ИНСТРУКЦИИ К ЗАДАНИЮ:
1. В каком году граф С. Р. Воронцов приехал осматривать Кронштадтский порт, согласно отрывку о гувернерах в России?
2. Выведите без изменений фрагмент отрывка о гувернерах в России, начиная со слов «Однако достойная мадам» и далее вплоть до слов «на иностранных языках.».

ОТРЫВОК:
Однако достойная мадам Стадлер была скорее исключением, чем правилом. Далеко не все, кто выдавал себя в России за воспитателей и поступал гувернерами в богатые дома или учебные заведения, на самом деле могли похвастаться образованием и безупречной репутацией. Часто это оказывались мошенники, плуты, бывшие лакеи и даже преступники из Франции, Англии или немецких княжеств, которые в лучшем случае могли научить подопечного бегло болтать на иностранных языках.
Адмирал П. В. Чичагов описывал, как в девятилетнем возрасте родители отдали его на обучение в Морской кадетский корпус, находившийся в Кронштадте. Одним из лучших педагогов там считался Антуан Омон, который «снискал себе репутацию хорошего наставника крайней строгостью, заменявшей достоинства преподавателя». Начальство и родители были убеждены, что при суровом учителе дети больше стараются, и сам мемуарист признавался, что пучок розог, положенный над азбукой, побуждал его заниматься с немалым рвением. Однажды в 1776 году граф С. Р. Воронцов приехал посмотреть Кронштадтский порт, заглянул он и в Кадетский корпус. Каково же было его удивление, когда в классе французского языка ему попался Омон. Чичагов передает их разговор:
«— Как, это ты, Антуан? Что ты здесь делаешь?
— Граф, — отвечал почтительно учитель, — я преподаю французский язык господам кадетам.
Граф его поздравил, но по выходе из класса рассказал, что этот Антуан был у него в услужении лакеем и привезен им из Франции на козлах; что он ловкач, прошедший огонь и воду, как говорит пословица, а потому граф нисколько не удивляется, если он оказался достаточно ученым, чтобы сделаться первым учителем в заведении!»[496]
Иной раз слуги-воспитатели оказывались для ребенка ближе родителей, которых он видел нечасто и при которых должен был ходить по струнке. Представления о дружбе родителей и детей культура того времени не знала, ведь подобные отношения предполагают известное равенство. В иерархическом обществе модель поведения была иной: ребенок держал себя как младший по чину. Даже братья и сестры не были равны между собой, к старшим принято было обращаться на «вы», а в их отсутствие говорить о них «они» или «оне».

СОБРАННЫЕ ДАННЫЕ:
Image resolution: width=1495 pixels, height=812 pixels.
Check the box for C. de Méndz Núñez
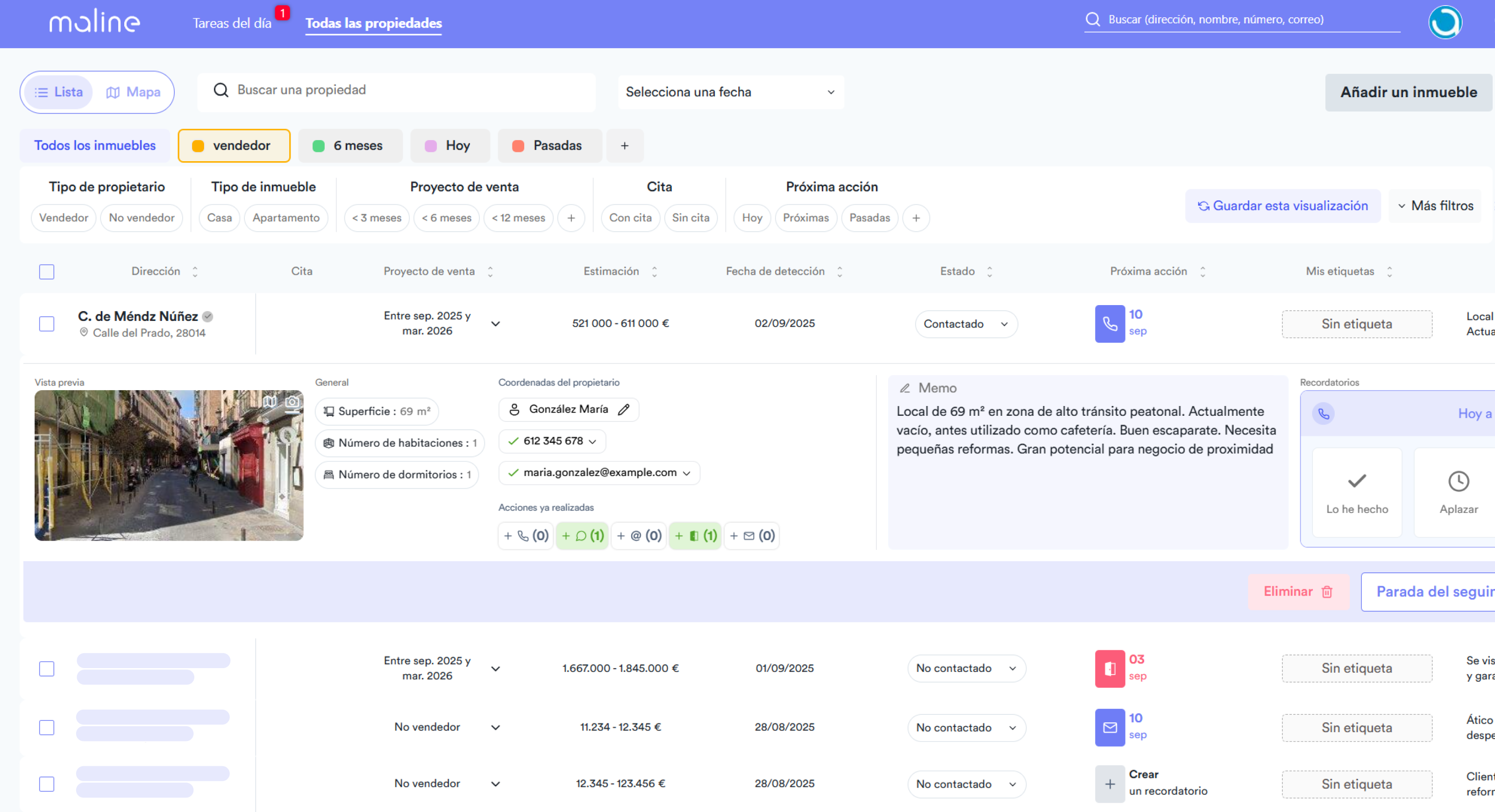click(47, 323)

РЕЗУЛЬТАТЫ ВЫПОЛНЕНИЯ:
1. В 1776 году.

2.
Однако достойная мадам Стадлер была скорее исключением, чем правилом. Далеко не все, кто выдавал себя в России за воспитателей и поступал гувернерами в богатые дома или учебные заведения, на самом деле могли похвастаться образованием и безупречной репутацией. Часто это оказывались мошенники, плуты, бывшие лакеи и даже преступники из Франции, Англии или немецких княжеств, которые в лучшем случае могли научить подопечного бегло болтать на иностранных языках.